The software giant has been working on a custom HoloLens headset for the US Army in a contract that could be worth up to $21.88 billion over 10 years. The headset is supposed to use augmented reality and machine learning to enable a “life-like mixed reality training environment,” but the US Army has pushed back the date it plans to field Microsoft’s custom headset. Business Insider reports that the headset is behind schedule and “plagued by quality and performance problems.”

Anonymous Microsoft employees speaking to Business Insider claim there is confusion and uncertainty over the future of HoloLens inside the division that is run by Alex Kipman, technical fellow at Microsoft. “Don’t believe what you read on the internet,” claims Kipman in a reply to a tweet referencing the report. “HoloLens is doing great and if you search said internet they also said we had cancelled HoloLens 2... which last I checked we shipped with success.”

It has now been more than seven years since Microsoft first announced its HoloLens headset, but the company has seen a number of high profile HoloLens employee exits to competitors. The Wall Street Journal reported last month that more than 70 Microsoft employees on the HoloLens team have left the company in the past year, with more than 40 joining Meta.

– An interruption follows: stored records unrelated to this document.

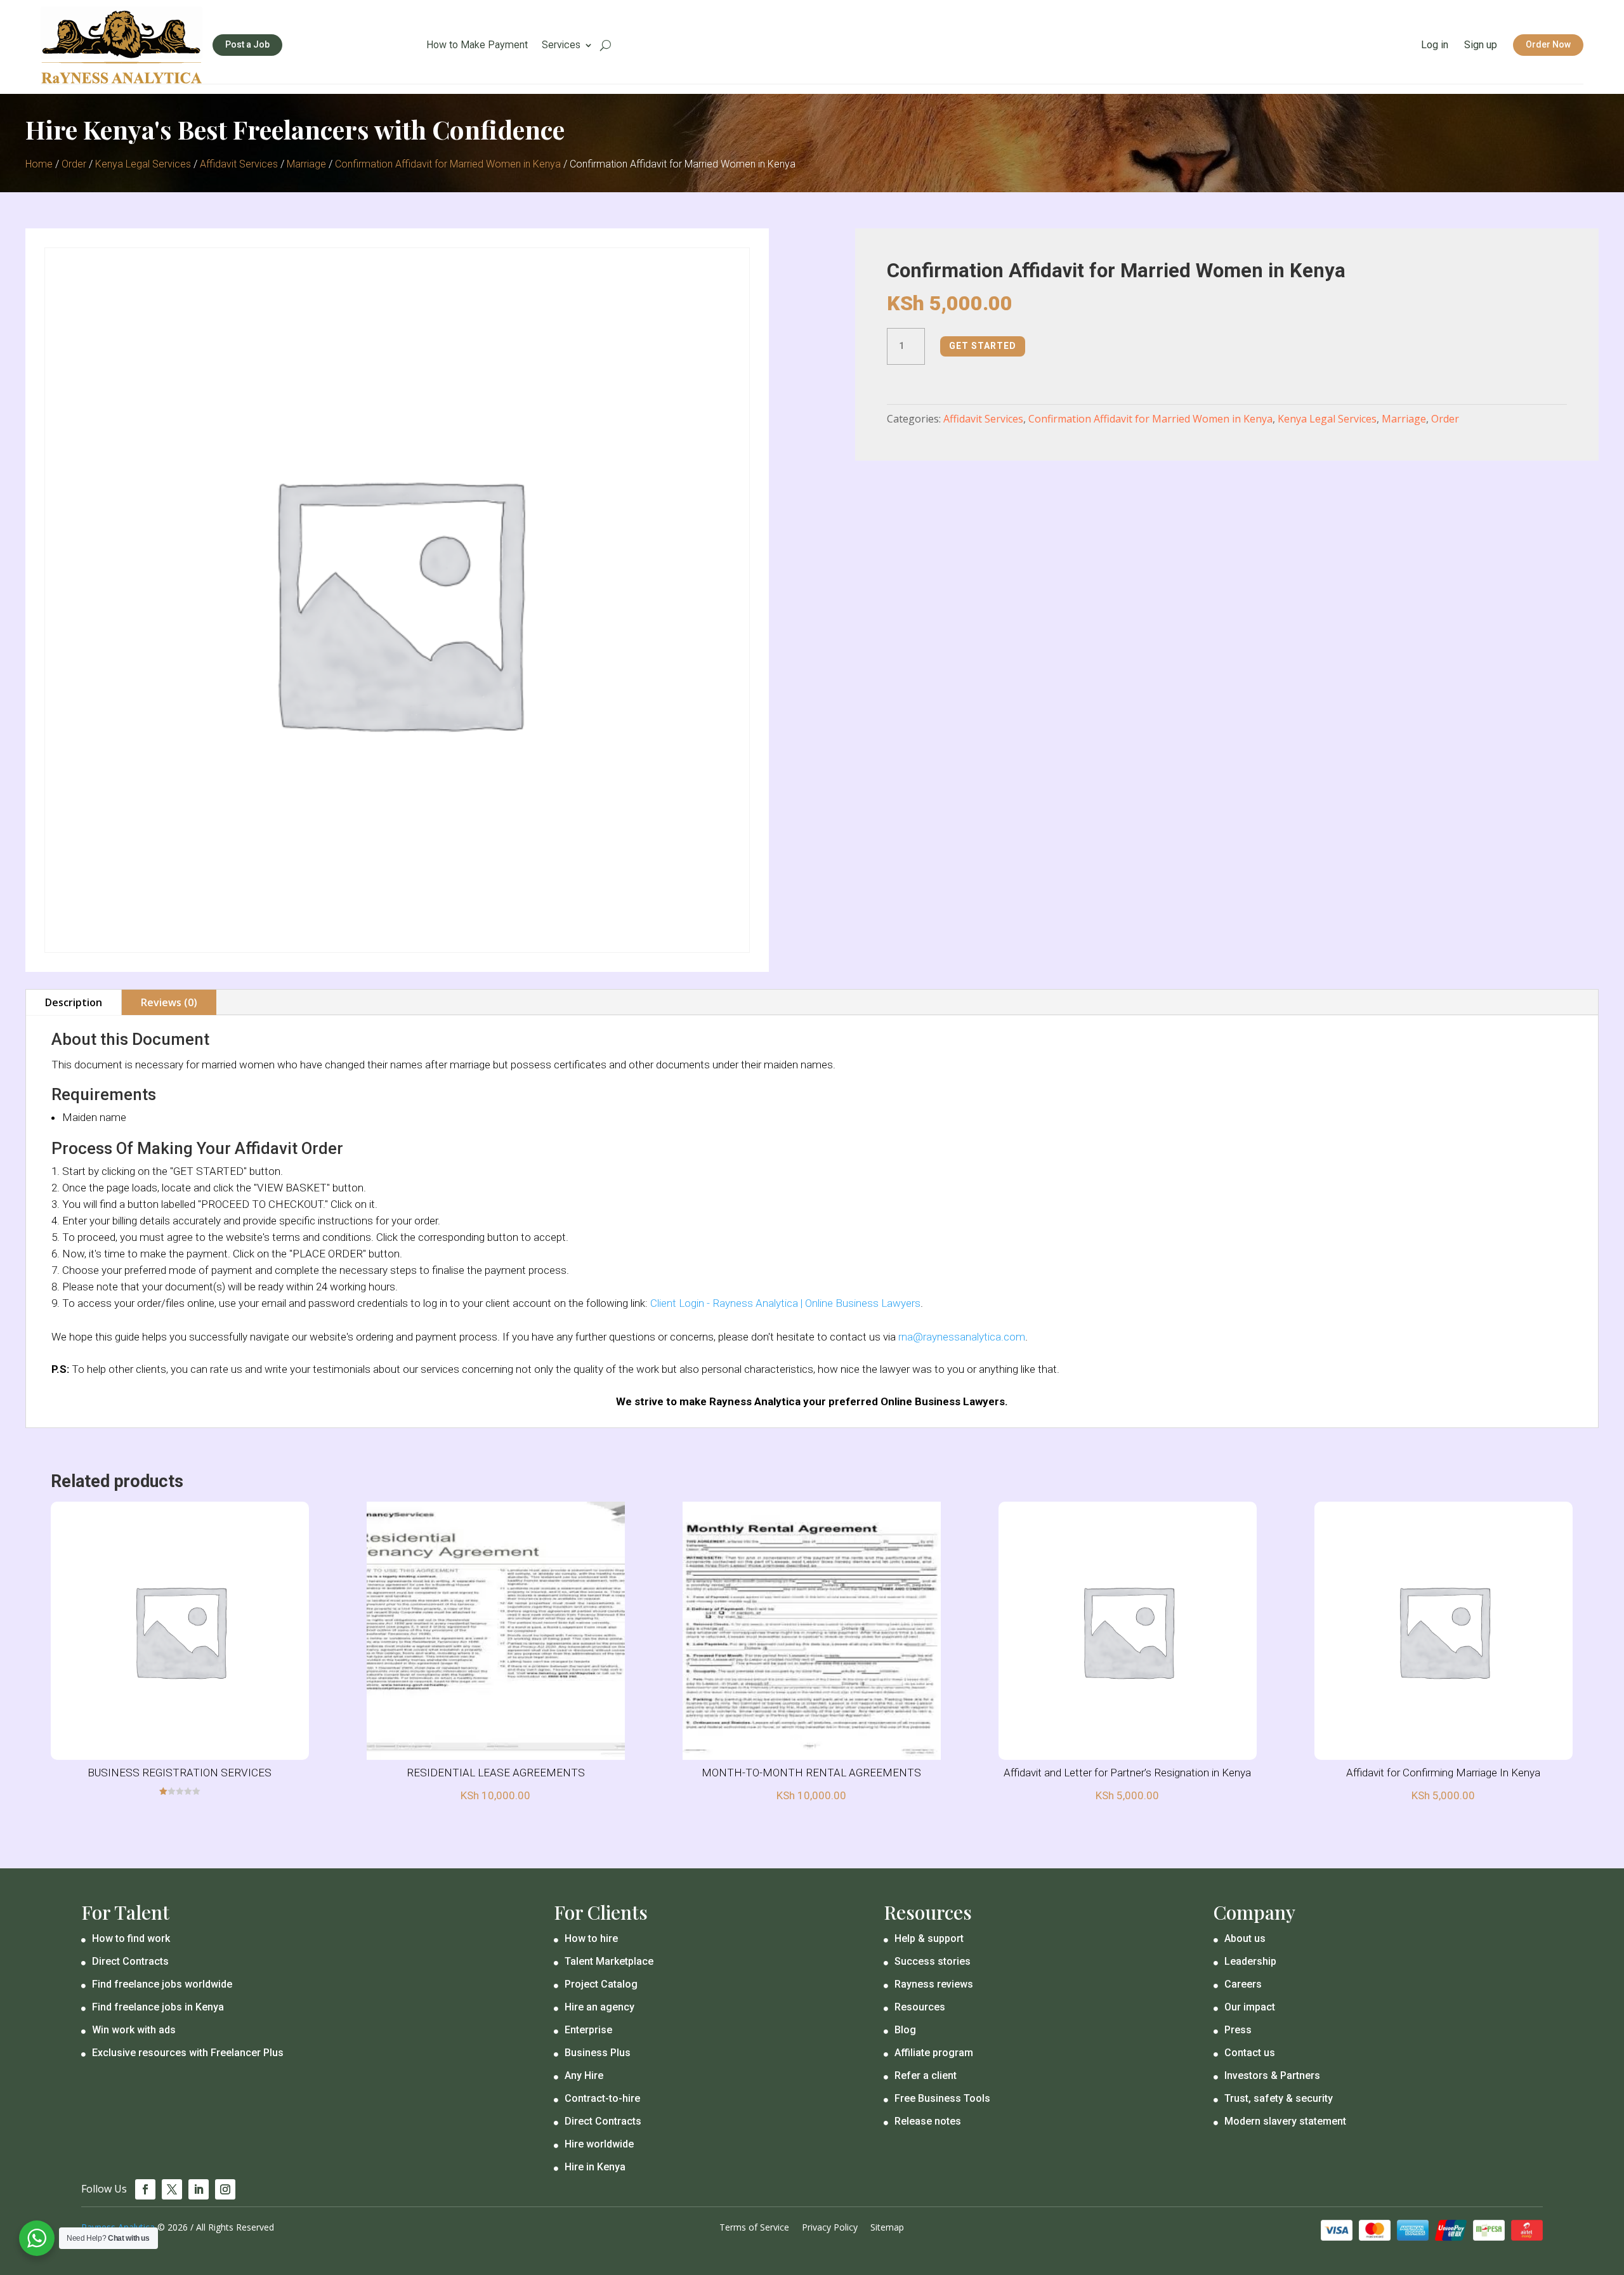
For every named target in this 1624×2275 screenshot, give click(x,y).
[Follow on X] (172, 2189)
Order (74, 164)
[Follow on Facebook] (145, 2189)
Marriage (306, 164)
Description (73, 1002)
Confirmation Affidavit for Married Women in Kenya (448, 164)
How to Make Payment (477, 46)
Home (39, 164)
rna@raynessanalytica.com (961, 1336)
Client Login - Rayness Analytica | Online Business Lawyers (785, 1303)
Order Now (1548, 44)
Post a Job (247, 44)
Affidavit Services (239, 164)
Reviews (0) (169, 1002)
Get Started (982, 346)
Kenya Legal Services (143, 164)
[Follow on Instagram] (225, 2189)
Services (561, 46)
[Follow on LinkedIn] (198, 2189)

Meta, formerly Facebook, is aggressively pursuing the dream of a metaverse, and it’s something Microsoft wants to build, too. “We feel very well positioned to be able to catch what I think is essentially the next wave of the internet,” said Microsoft CEO Satya Nadella about the metaverse last month. “I think the next wave of the internet will be a more open world where people can build their own metaverse worlds, whether they’re organizations, game developers, or anyone else.”